**TEXT SEGMENT**.
>>>>
And so we printed a 3D model, and you can see this is the model here, the aorta coming around, and you can see the pulmonary artery here in pink. Here is now in the catheterization suite. We're across into the systemic ventricle, doing an injection here. You can see a wire that is now seated into the pulmonary artery. So what we did is we went into the pulmonary outflow tract. We placed a covered stent. We actually placed two separate covered stents. And so now the defect was fully covered, but unfortunately, this also resulted in covering of this conduit, and so we had to place a transcatheter pulmonary valve.

But this was very successful, three months after the procedure she's been maintained on macitentan and tadalafil, and now her six-minute walk distance has improved from 350 meters to 410 meters. Her New York Heart Association function class improved from two to one, and a repeat echocardiogram showed near normal RV size. And now the estimated RV systolic pressure is 40, with 13/8 millimeters of gradience across the pulmonic valve.
<<<<
**ENTRIES SHOWN**.
>>>>
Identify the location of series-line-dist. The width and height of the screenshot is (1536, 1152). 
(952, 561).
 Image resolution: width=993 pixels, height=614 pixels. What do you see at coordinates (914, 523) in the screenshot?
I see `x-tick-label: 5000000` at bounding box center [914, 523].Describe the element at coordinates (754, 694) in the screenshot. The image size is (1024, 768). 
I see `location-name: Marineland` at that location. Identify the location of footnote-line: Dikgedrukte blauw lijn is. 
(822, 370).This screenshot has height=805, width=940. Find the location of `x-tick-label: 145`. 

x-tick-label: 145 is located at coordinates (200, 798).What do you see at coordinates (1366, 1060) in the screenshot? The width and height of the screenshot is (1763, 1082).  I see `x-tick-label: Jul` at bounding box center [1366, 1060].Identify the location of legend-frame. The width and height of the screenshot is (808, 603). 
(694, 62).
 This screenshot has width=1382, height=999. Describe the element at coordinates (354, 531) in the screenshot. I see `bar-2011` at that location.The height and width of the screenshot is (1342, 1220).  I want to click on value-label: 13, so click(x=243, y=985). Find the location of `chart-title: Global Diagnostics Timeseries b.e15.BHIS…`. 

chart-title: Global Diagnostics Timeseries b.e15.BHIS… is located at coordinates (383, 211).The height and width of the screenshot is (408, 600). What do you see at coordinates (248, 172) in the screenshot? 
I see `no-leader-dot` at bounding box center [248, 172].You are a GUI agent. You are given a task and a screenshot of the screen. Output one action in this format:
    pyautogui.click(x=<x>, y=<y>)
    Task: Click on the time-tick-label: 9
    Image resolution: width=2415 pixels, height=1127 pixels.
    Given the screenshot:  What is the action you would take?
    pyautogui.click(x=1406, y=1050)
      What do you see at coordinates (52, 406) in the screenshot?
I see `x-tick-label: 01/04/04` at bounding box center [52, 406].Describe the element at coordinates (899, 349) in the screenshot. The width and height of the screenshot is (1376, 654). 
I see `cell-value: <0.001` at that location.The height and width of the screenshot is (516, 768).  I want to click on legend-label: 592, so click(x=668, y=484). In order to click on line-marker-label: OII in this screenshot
<<<<
**CHECK YOUR UNDERSTANDING**.
**1)** Retype the catheter procedure passage between "But this was" and "the pulmonic valve.", inclusive.
**2)** Extend the catheter procedure passage, beginning right after its final sentence.
The listing has no connection to the catheter procedure passage.

**ANSWERS TO EACH TASK**.
**1)**
But this was very successful, three months after the procedure she's been maintained on macitentan and tadalafil, and now her six-minute walk distance has improved from 350 meters to 410 meters. Her New York Heart Association function class improved from two to one, and a repeat echocardiogram showed near normal RV size. And now the estimated RV systolic pressure is 40, with 13/8 millimeters of gradience across the pulmonic valve.

**2)**
So what would you now recommend? Should we continue both the drugs? Should we discontinue both drugs? Should we discontinue tadalafil or should we discontinue macitentan? So what we did in this patient basically, is we continued the drugs, and we followed them very closely, with a plan that we would try to discontinue therapy, if pressures in function class improved and continue to improve. So, just a brief mention of pulmonary hypertension in transposition patients. This usually occurs after late repair, greater than age two. Usually with atrial switches, it's more common, if a shunt is present before repair. So if the patient was not repaired early in life, and if they had a large left to right shunt, that's a patient that develops pulmonary hypertension. You need to exclude pulmonary venous pathway obstruction, if there's a baffle obstruction on the pulmonary venous side. It can often present with very similar elevated pressures. That's something that can be treated either surgically or percutaneously, but once they develop, pulmonary hypertension's associated with a very high mortality.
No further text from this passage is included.